Recently, Snapchat – a photo and video social media platform – surpassed Instagram and Tumblr as the fastest growing social media app for smartphones, with an estimated 200 million Snapchat users, the vast majority of whom are aged 25 or younger, and with 77% of US college students reportedly using Snapchat on a daily basis.

Does this mean that colleges and universities should consider using Snapchat as part of their communication and marketing efforts? Some already do.

The Chronicle of Higher Education has reported that US colleges and universities are using Snapchat to interact with three primary audiences: current students; prospective student-athletes; and prospective students. Of these three groups, it appears the majority of universities use Snapchat to interact and connect with current students.

Tyler Thomas, a social media specialist at the University of Nebraska-Lincoln, or UNL, said his school uses Snapchat to promote campus events, world events, contests, giveaways and to build one-on-one relationships.

“We have seen great growth in our Snapchat community and expect that Snapchat will become more of a priority in the months ahead,” he said.

Thomas said Snapchat was an effective tool because it allowed for quick bursts of content that could be shared in a number of ways, including drawings, graphics and videos.

The University of Houston has also adopted Snapchat, although like UNL, Houston’s primary audience is current students. Jessica Brand, the university’s social media manager, said Houston adopted the app because its user-base was in line with the school’s key demographics.

“We continued to read articles about the growing popularity of the app, and eventually decided we should have a presence there as the university continues to find new ways to engage with our audience,” she said.

High school students

Brand said Houston did not exclusively use Snapchat to reach prospective students, but that did not mean high school students were not benefiting from the university’s efforts.
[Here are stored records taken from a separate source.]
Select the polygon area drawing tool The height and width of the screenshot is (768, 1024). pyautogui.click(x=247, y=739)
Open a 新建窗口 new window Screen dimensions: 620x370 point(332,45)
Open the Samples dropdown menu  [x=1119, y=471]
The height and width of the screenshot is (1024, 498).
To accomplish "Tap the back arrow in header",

“We have not done direct recruiting via Snapchat, but we do tend to share first-hand footage of campus events, which gives prospective students a taste of what it might look like to be here, to be a student, and to be involved,” she said.
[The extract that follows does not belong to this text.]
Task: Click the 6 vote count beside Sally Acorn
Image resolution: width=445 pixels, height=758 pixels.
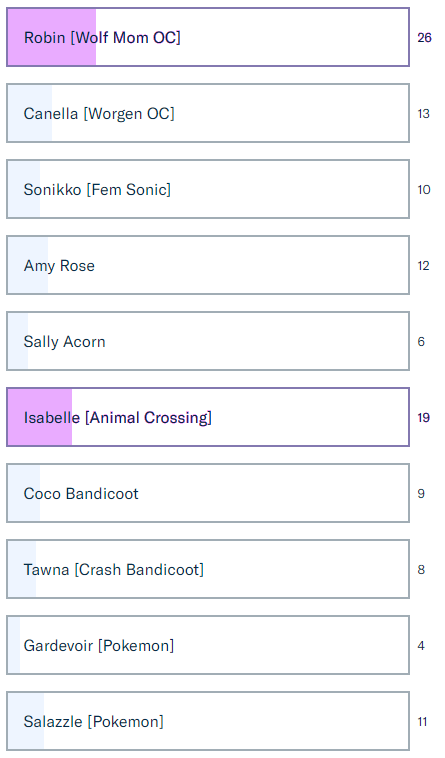Action: (421, 342)
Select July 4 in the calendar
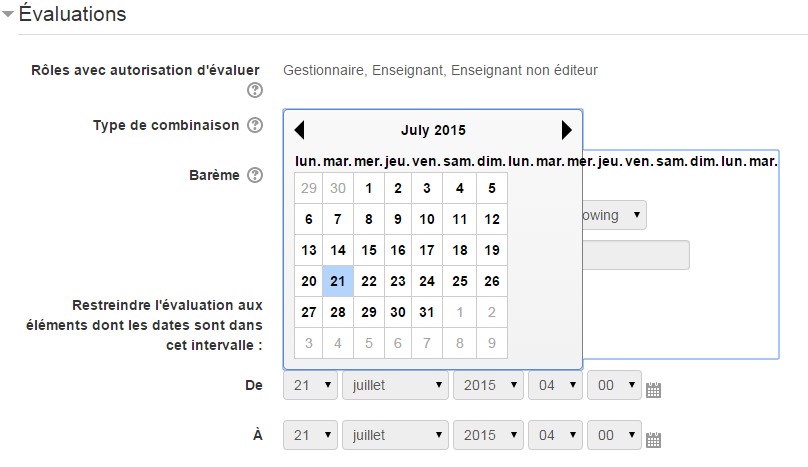The width and height of the screenshot is (808, 467). [x=460, y=188]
Kyle Bruce, assistant director of communication for Eastern Washington University Athletics, said his school decided to use Snapchat after it analysed data on their other social media platforms and realised they were lacking in awareness.
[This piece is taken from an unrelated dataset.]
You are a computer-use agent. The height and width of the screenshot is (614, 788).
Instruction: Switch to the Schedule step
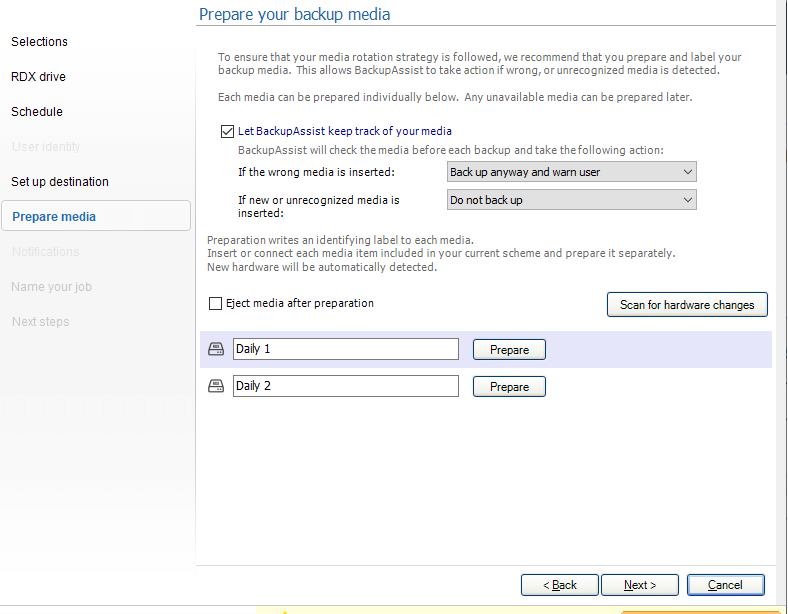(37, 112)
“We decided the best thing for our brand was to create a Snapchat account that would cater specifically to student promotions and awareness around athletic events,” he said.

In addition to drumming up awareness for events, he said the app was growing among athletic programmes: “Snapchat is becoming more and more of a recruiting tool in athletics – different sport programmes are using it to communicate with prospective student-athletes,” Bruce said.

“Our account isn’t geared to this primarily, but we showcase what the game day atmosphere is like, which may help attract prospective student-athletes and students in general.”


A few universities are already actively using Snapchat to reach prospective students. Among these are Tennessee Wesleyan College and the University of Michigan. Tennessee was an early adopter of Snapchat and among the school’s first acts was to create a scavenger hunt for prospective students attending an orientation day in which the school showed its followers images of its mascot.

At the time, the school told USA Today it used the app because it connected with students in a way that was different from other communication mediums.

“Snapchat is immediate, personal and reaches the student where you can find them most: on their phone,” said Brittany Shope, the school’s web coordinator, who has since left the college. “To reach out via a smartphone application like Snapchat as opposed to students’ e-mails makes the student feel like the college has taken extra steps to get in touch with them.”

Bridgett Raper, director of marketing and communications at Tennessee Wesleyan College, said her school’s Snapchat campaign was short-lived, but that they were planning to investigate potential opportunities.

Michigan launched its Snapchat in February last year as a result of both campus research and professional statistical analysis. Nikki Sunstrum, director of social media, said the university found that 77% of its core student population was using the app regularly, and that about 70% were interested in engaging with known brands in the environment.

She said the bulk of activity on Snapchat was to engage current students, but that occasionally it triggers inquiries from prospective students.

Sunstrum said that this year the university planned to collaborate with entities across its campus, including promotion and storytelling for individual schools and organisations and event coverage.

Codes of conduct

Given Snapchat’s increased prominence in the social media landscape, colleges and universities have a unique opportunity to reach and engage current and prospective students.

But there are dangers to consider when evaluating the platform, such as the potential that students will interact with the account in ways that are inappropriate or go against universities’ codes of conduct.

A recent USA Today article covers this threat in detail, noting that Snapchat had its own community guidelines and frequently shuts down contact based on violations of its standards.

However, with proper measures in place, the opportunity may prove to be a fruitful step forward for colleges seeking to be more connected to current and future student bodies – and it might disappear in a “snap” if they don’t act soon.

Abi Mandelbaum is co-founder and chief executive officer of YouVisit, a technology company that develops virtual tours and virtual reality content for a variety of industries, including education, hospitality, real estate, travel and leisure and many others.